September 15, 2006 (PLANSPONSOR.com) - In what it said was the first time a federal appellate court has considered the issue, the 3rd US Circuit Court of Appeals has ruled that companies can cut a worker's bonus if that person has been off the job on a medical leave.

However, Circuit Judge Ruggero Aldisert wrote for the court in a case involving a former employee of The Vanguard Group, such reductions have to be made according to specific criteria set out in the plan, reports Human Resource Executive Online. The plans have to be pegged to production or working a certain number of hours.

The appellate court rejected arguments by former Vanguard Financial Administrator Robert Sommer that the suburban Philadelphia financial services firm acted improperly in cutting his 2001 bonus by $1,788 after he took two months medical leave. Sommer’s leave, for treatment of “major depression and generalized anxiety,” was taken under the Family and Medical Leave Act (FMLA).

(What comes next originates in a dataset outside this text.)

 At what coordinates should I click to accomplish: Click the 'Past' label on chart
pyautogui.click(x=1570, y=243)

Upholding a lower court ruling, Aldisert wrote that the FMLA holds ” that, while on FMLA leave, an employee is not entitled to the actual accrual of any right of employment but is entitled to those rights of employment ‘to which the employee would have been entitled had the employee not taken the leave.'”

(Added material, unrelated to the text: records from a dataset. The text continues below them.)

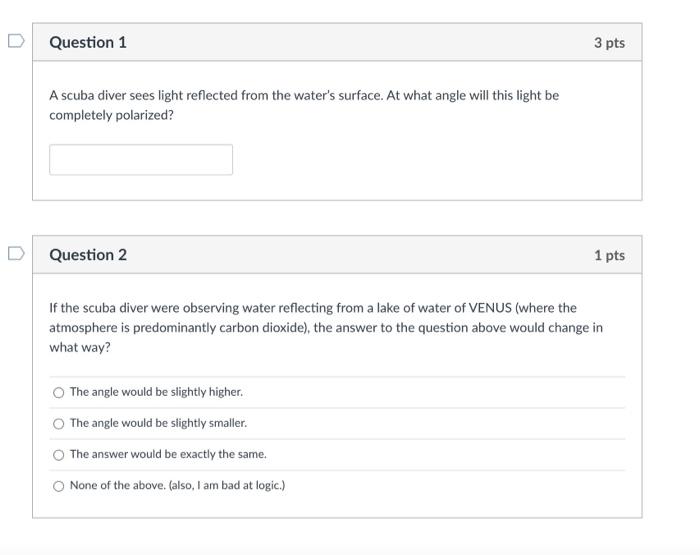Select radio button for slightly higher angle
The height and width of the screenshot is (555, 700).
tap(58, 392)
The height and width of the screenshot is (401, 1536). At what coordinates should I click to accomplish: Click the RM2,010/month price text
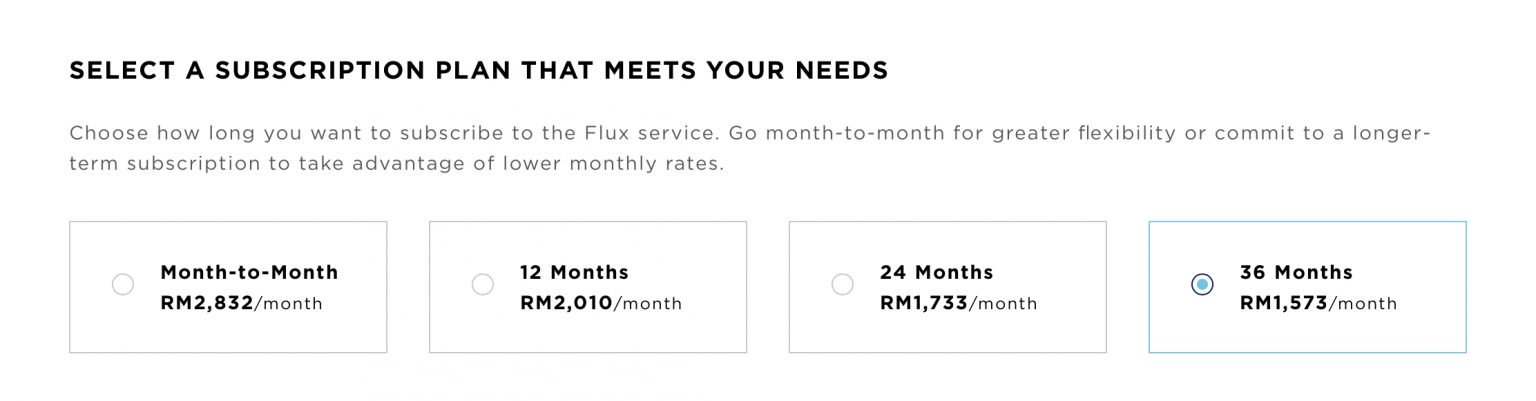click(600, 303)
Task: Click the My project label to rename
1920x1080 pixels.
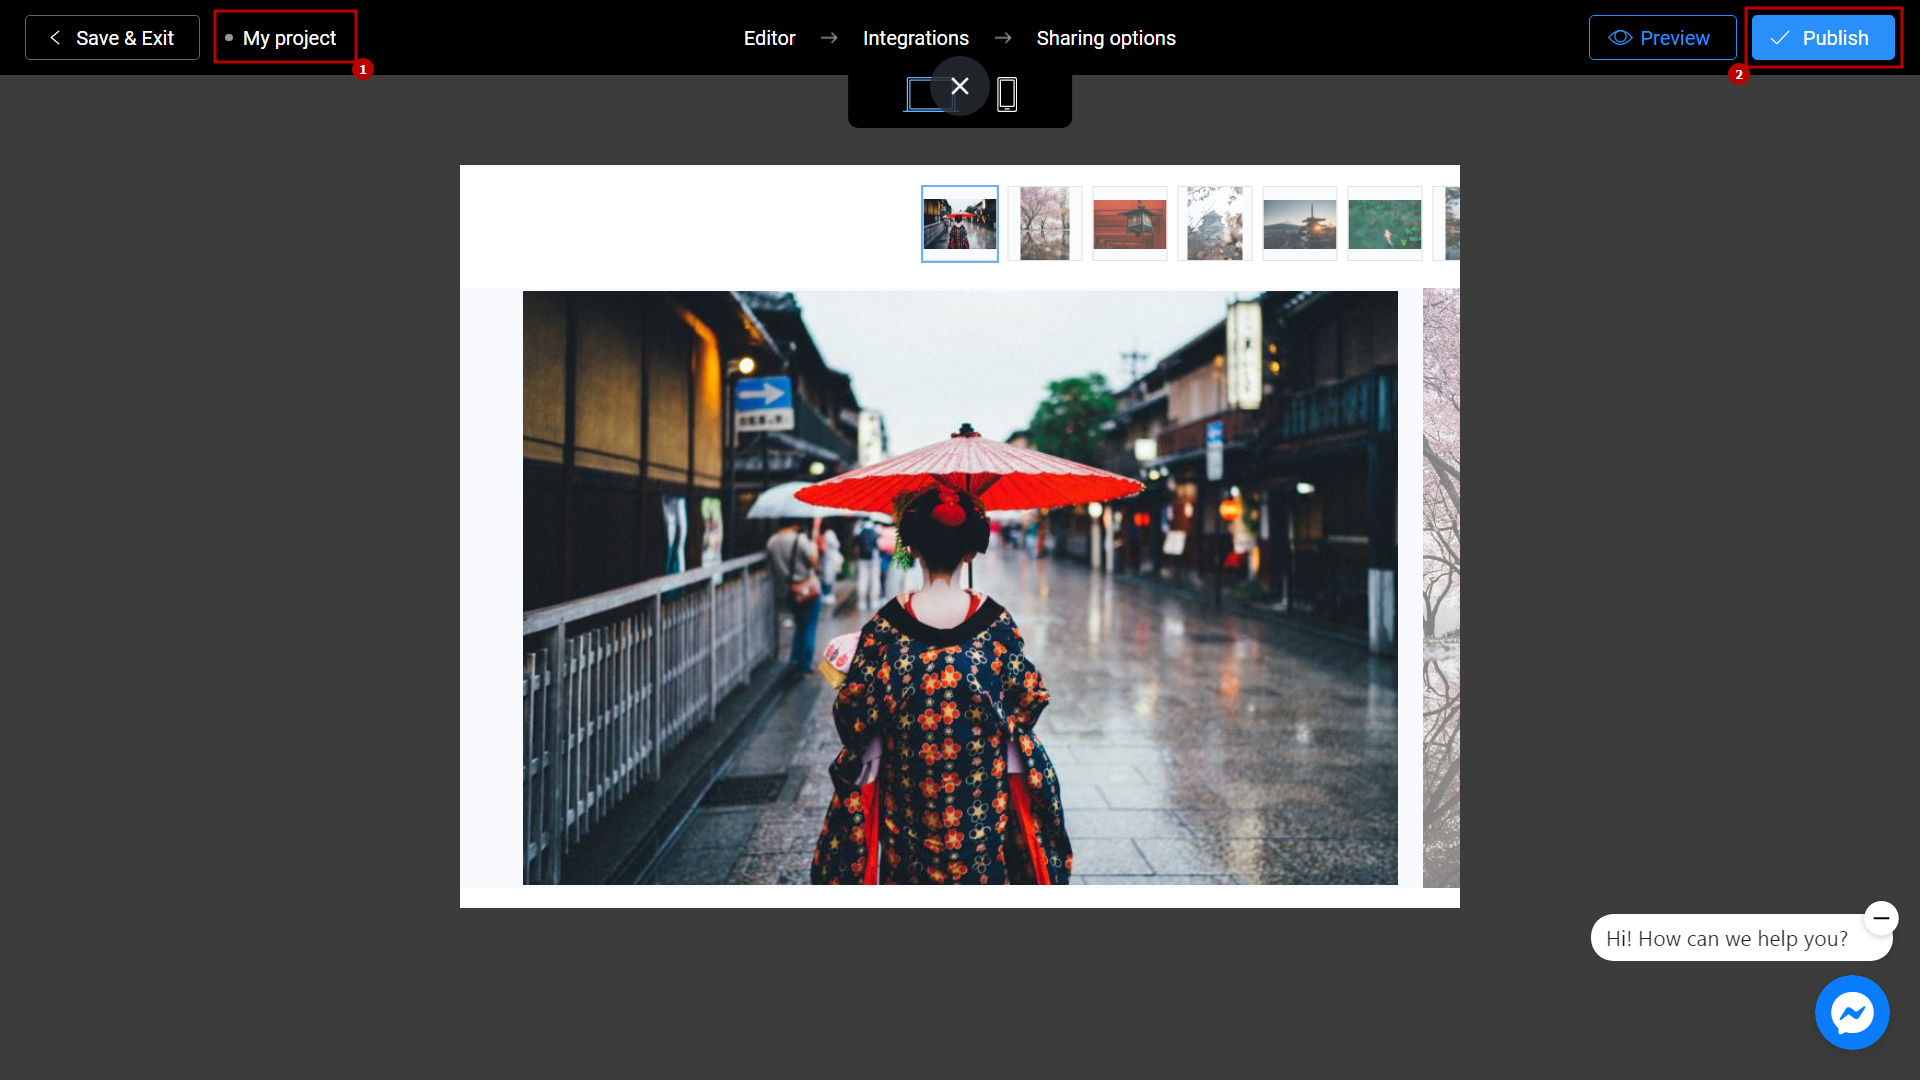Action: pos(289,37)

Qualification for the Vanguard bonus, Aldisert noted, was based on employment on the last day of the calendar year, on the date of the plan’s distribution and all days in between. The amount of the bonus was based on the Vanguard employee’s job level, length of service to the company and hours worked. The Vanguard bonus policy set a target of 1,950 hours worked as a threshold for the full bonus, Aldisert said.

The ruling in Sommer versus The Vanguard Group is  here .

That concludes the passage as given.